Projet terminé
Chercheur principal
Ioan Nistor, Université d'Ottawa (MEOPAR) ; Damien Pham Van Bang, Institut national de la recherche scientifique (RQM)Co-chercheurs principaux
Liette Vasseur, Université Brock (MEOPAR) ; Marc Richer-Laflèche, Institut national de la recherche scientifique ; Jacob Stolle, Institut national de la recherche scientifique ; Sébastien Norbert, Université de Montréal (RQM)Appeler
Appel RQM-MEOPAR
La région de Baie-Saint-Paul est réputée pour ses paysages naturels, son patrimoine culturel et sa biodiversité. Ce trésor naturel est le fruit d’une symbiose entre la rivière, la mer et les montagnes environnantes. La géomorphologie de la région s’est façonnée au fil d’une série complexe de processus naturels, tels qu’une forte sismicité, l’exposition à de puissantes marées et aux tempêtes hivernales, qui restent très actifs aujourd’hui. Les risques naturels associés à ces processus (séismes, fortes marées, tempêtes, embâcles) devraient s’aggraver en raison des effets du changement climatique, et la ville de Baie-Saint-Paul y est particulièrement exposée. Le projet proposé ici vise à développer un ensemble complet de méthodologies et d’outils sur ce site pilote (Baie-Saint-Paul) afin d’anticiper les changements et de définir les meilleures pratiques pour réduire les risques pour la communauté locale. La méthodologie est intersectorielle et intègre les contributions des décideurs (fédéraux, provinciaux et municipaux), des usagers (entrepreneurs et habitants, par le biais d’entretiens collectifs ou semi-structurés), des sciences de la Terre (géophysique, génie géotechnique avec observations sur le terrain) et du génie civil (ingénierie des structures, hydraulique avec modélisation physique et numérique) afin d’identifier les aléas, de caractériser les conditions du site et de définir des solutions préventives.
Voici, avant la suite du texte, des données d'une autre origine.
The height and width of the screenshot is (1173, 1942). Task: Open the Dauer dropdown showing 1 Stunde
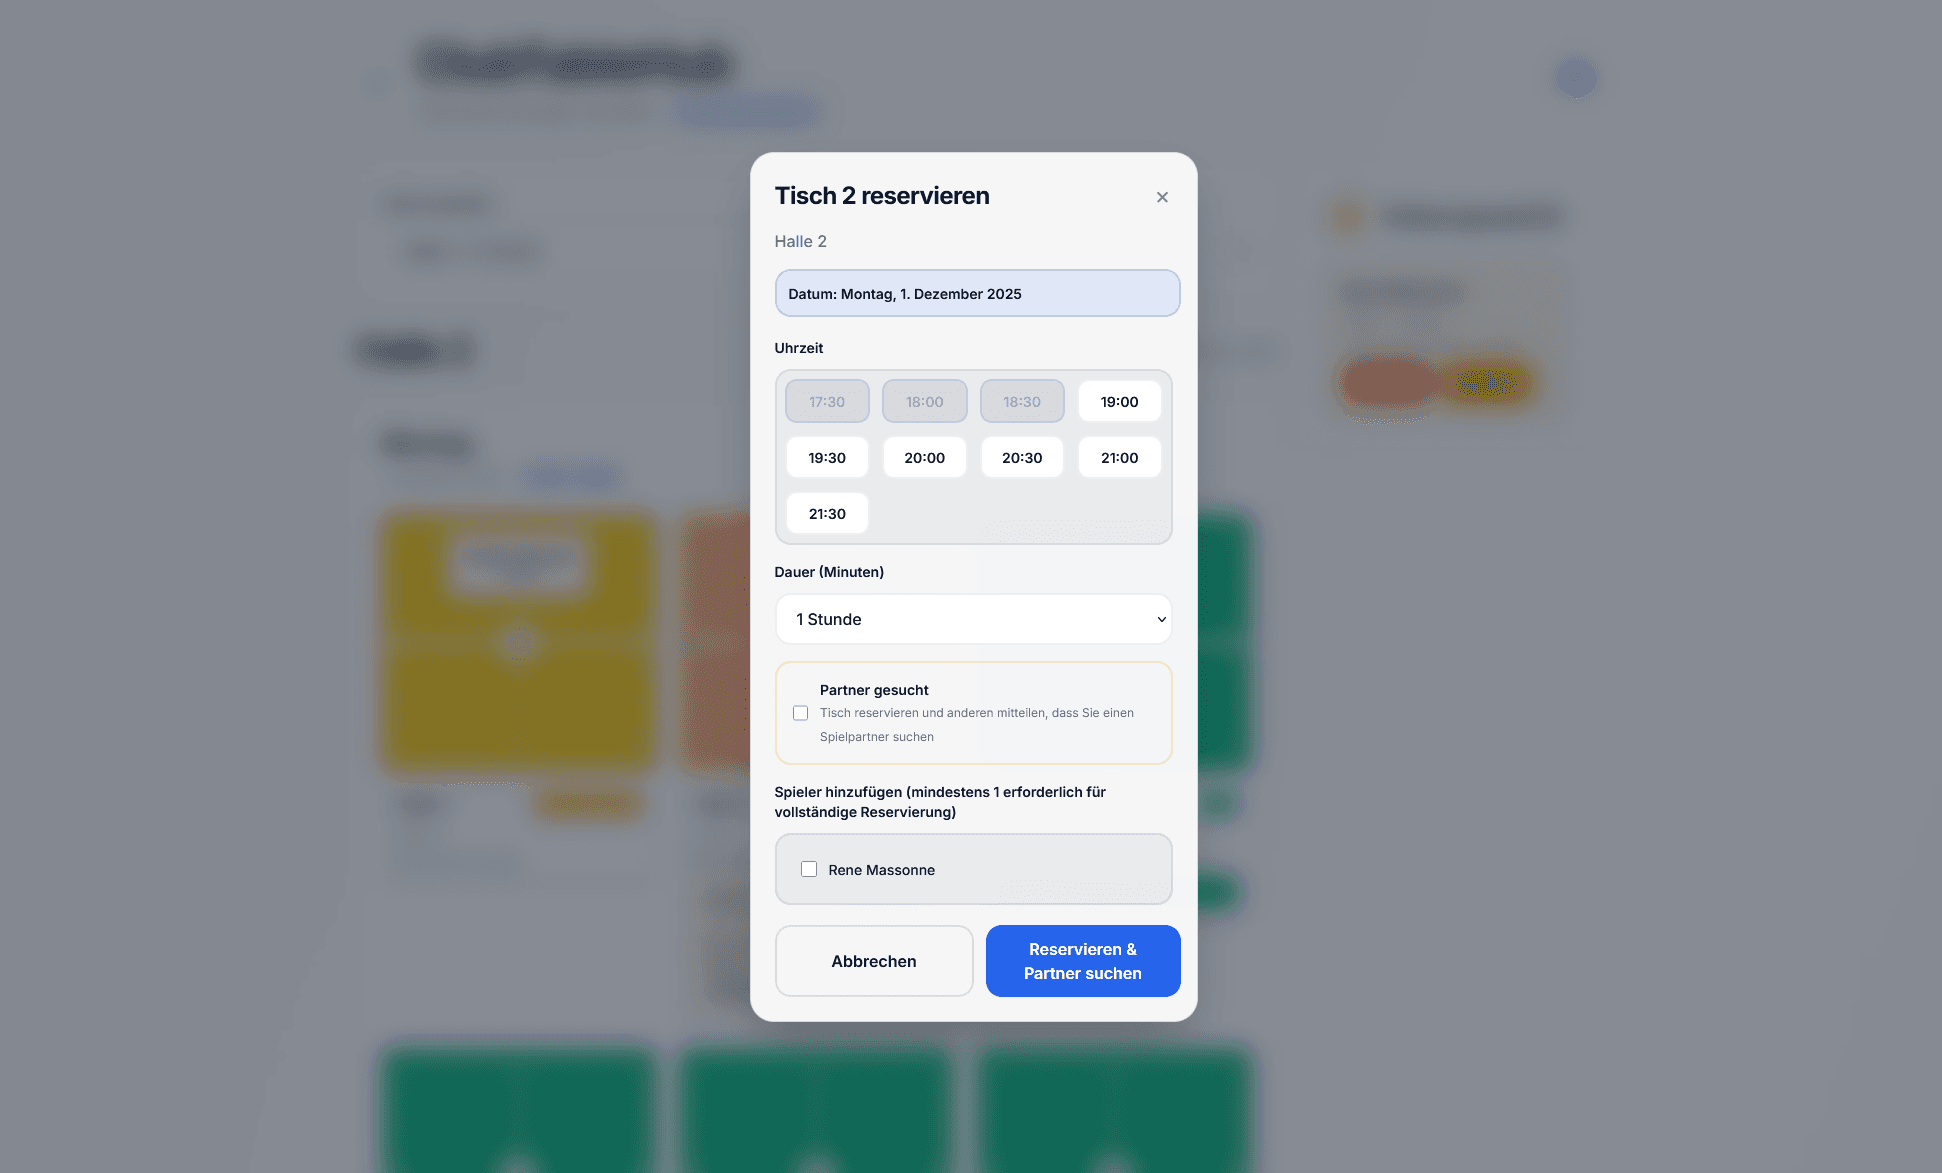973,619
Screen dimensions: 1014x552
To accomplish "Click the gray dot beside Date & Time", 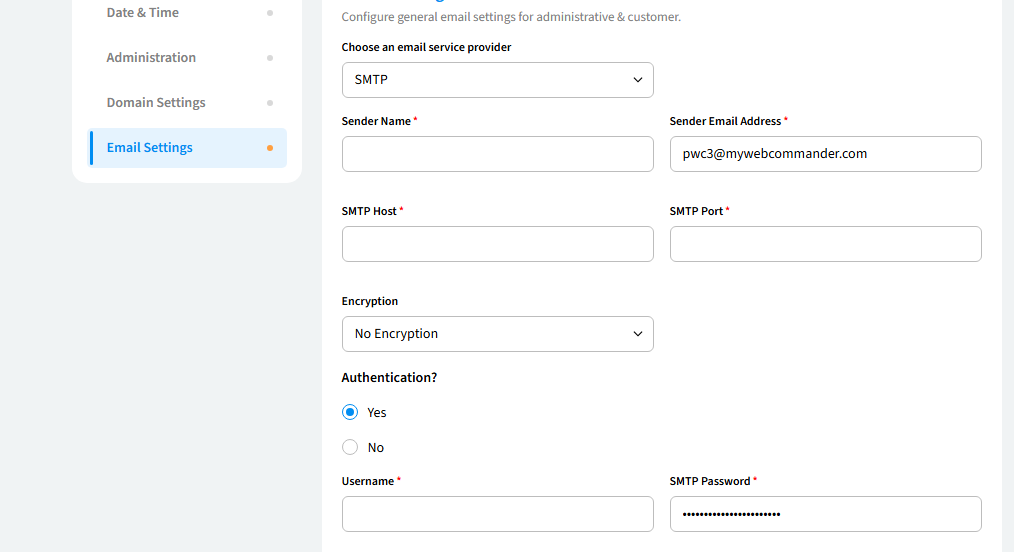I will tap(270, 13).
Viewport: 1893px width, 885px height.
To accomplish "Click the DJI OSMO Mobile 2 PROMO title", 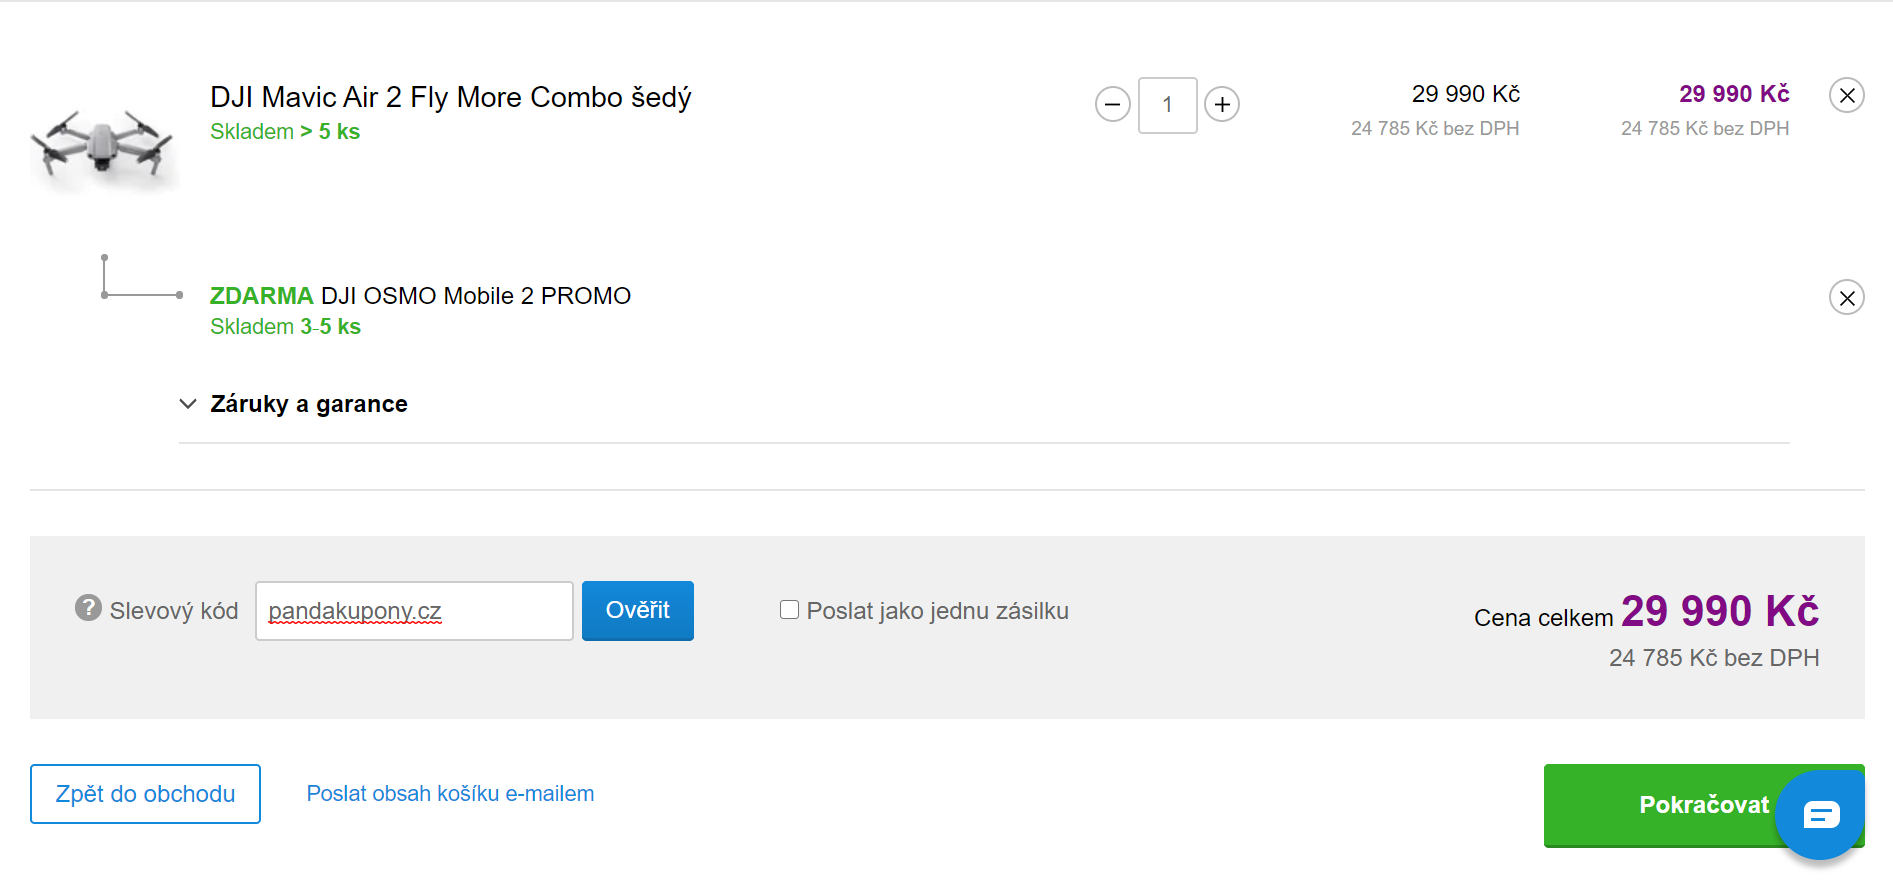I will click(475, 296).
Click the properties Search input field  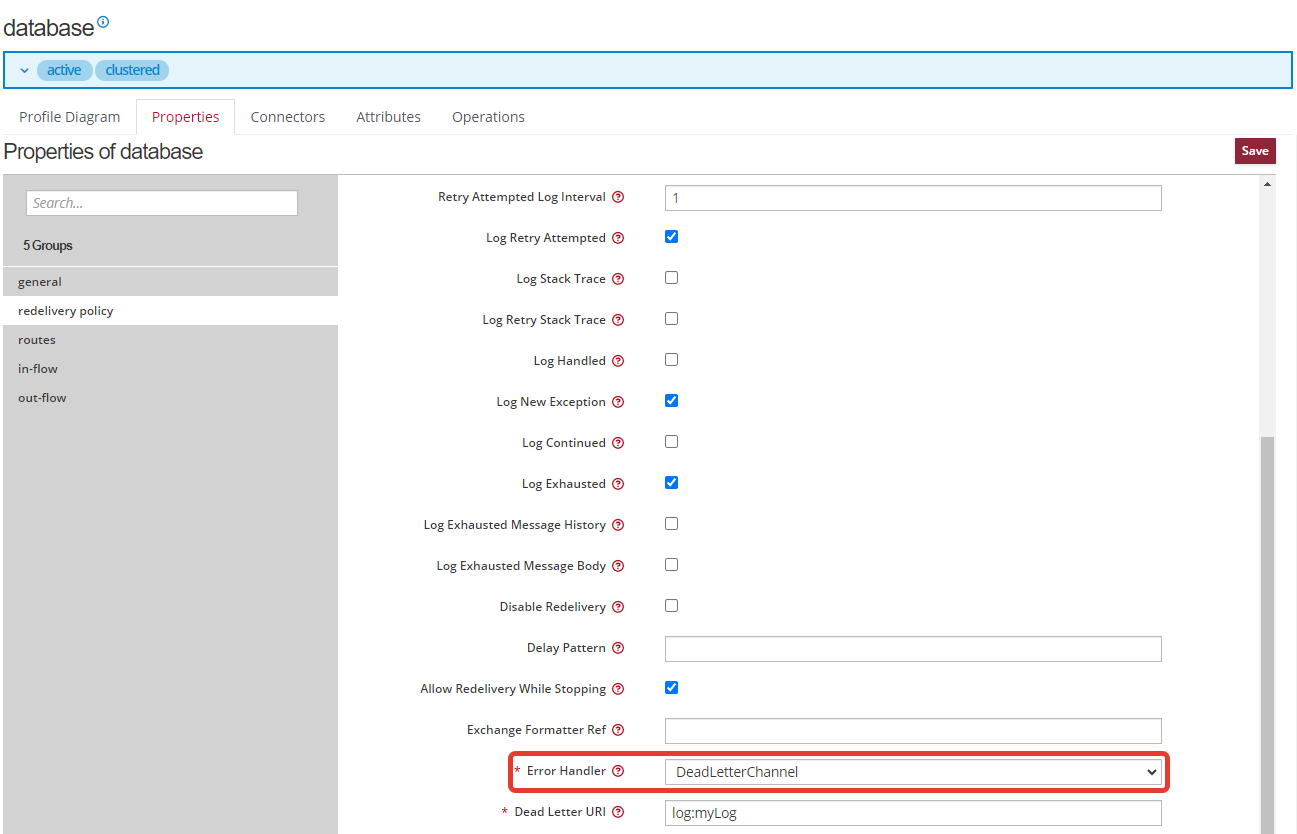pos(162,203)
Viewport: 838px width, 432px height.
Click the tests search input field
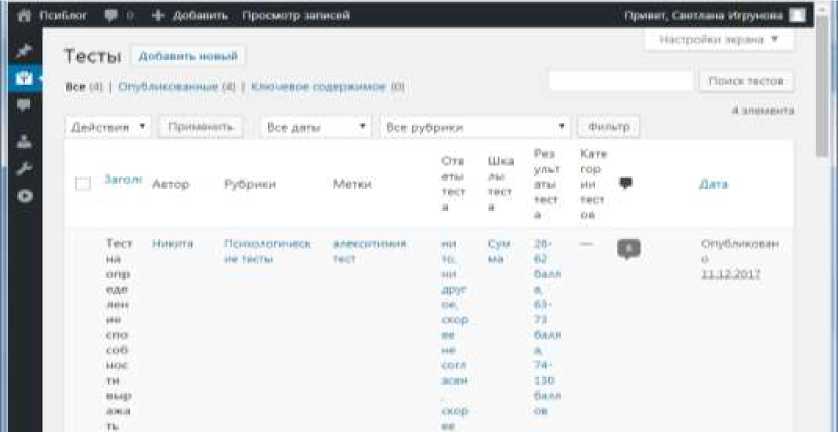click(x=621, y=81)
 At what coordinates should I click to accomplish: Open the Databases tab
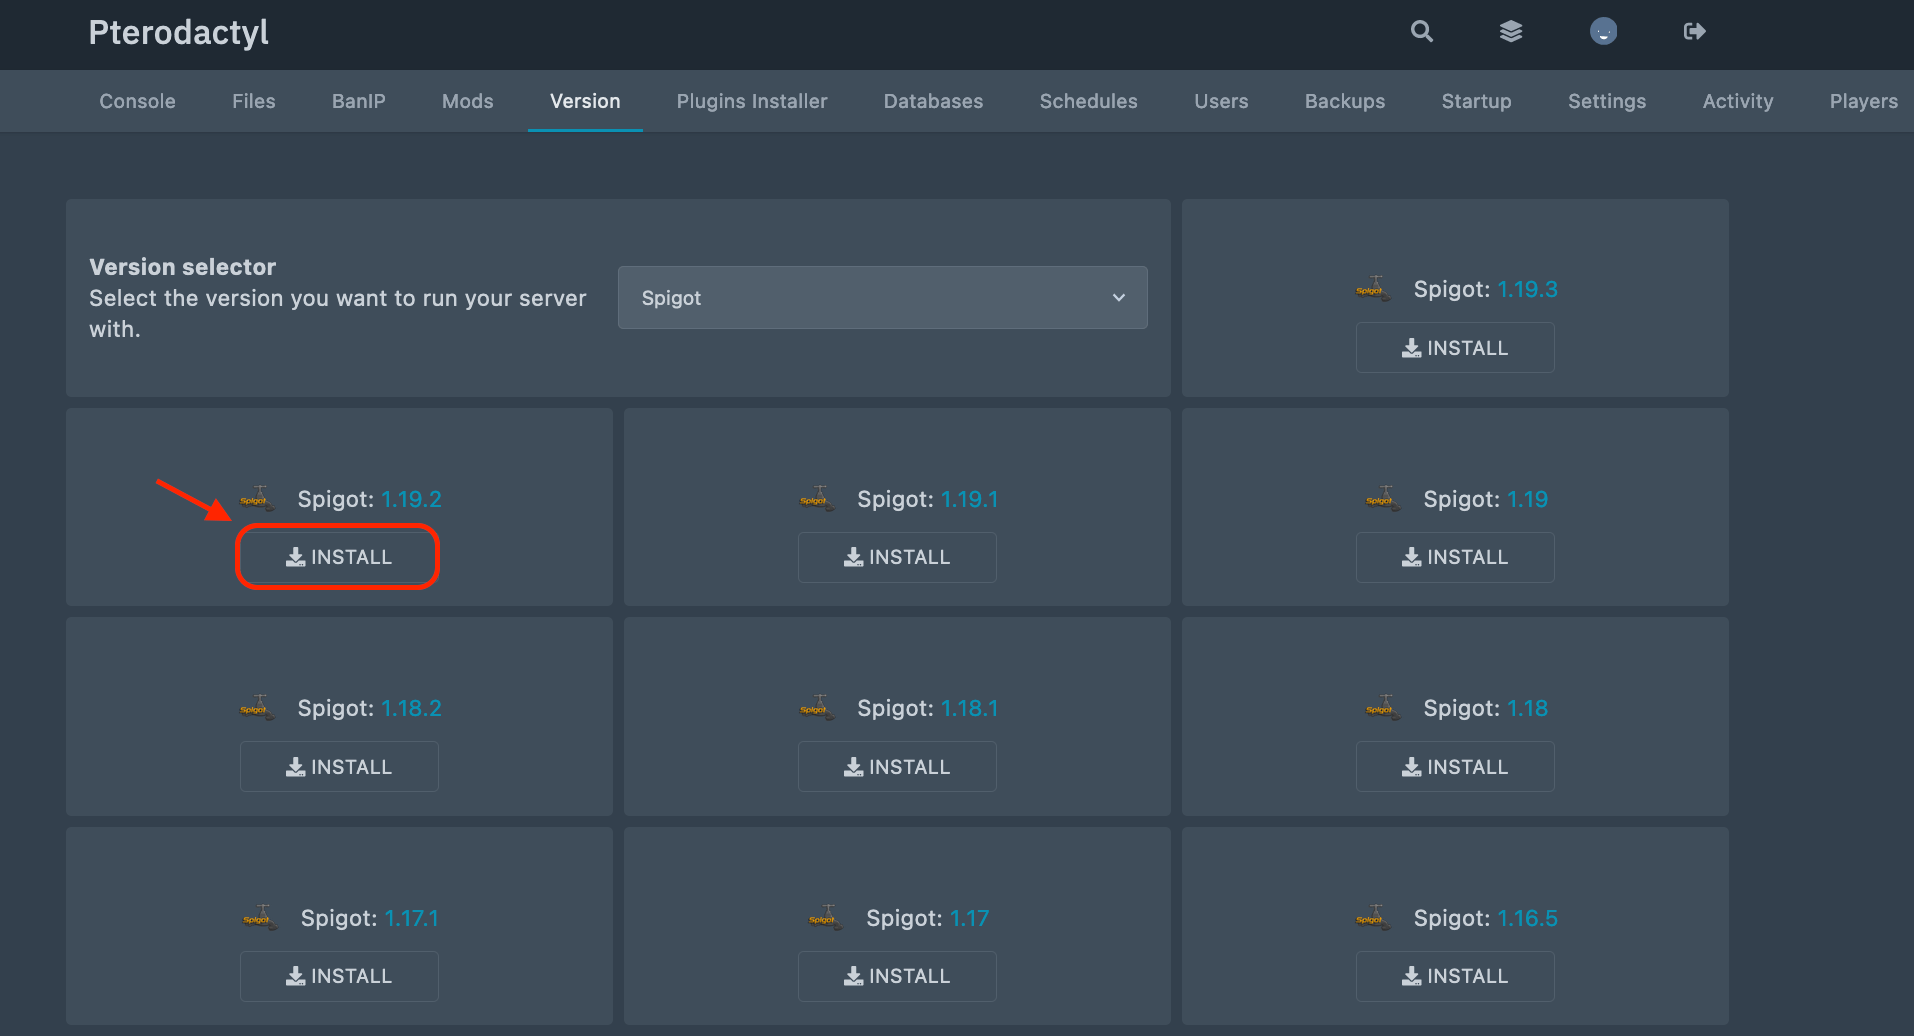[x=933, y=101]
L’analyse porte sur plusieurs échelles et dimensions différentes du problème de l’érosion côtière, tant dans les zones à marées importantes que dans les régions nordiques. Les résultats et les outils (open source) seront développés et partagés afin de faciliter la participation des parties prenantes et les futures évaluations des risques. Les données brutes, les analyses détaillées et les outils numériques seront mis à disposition en open source pour garantir un transfert transparent des connaissances.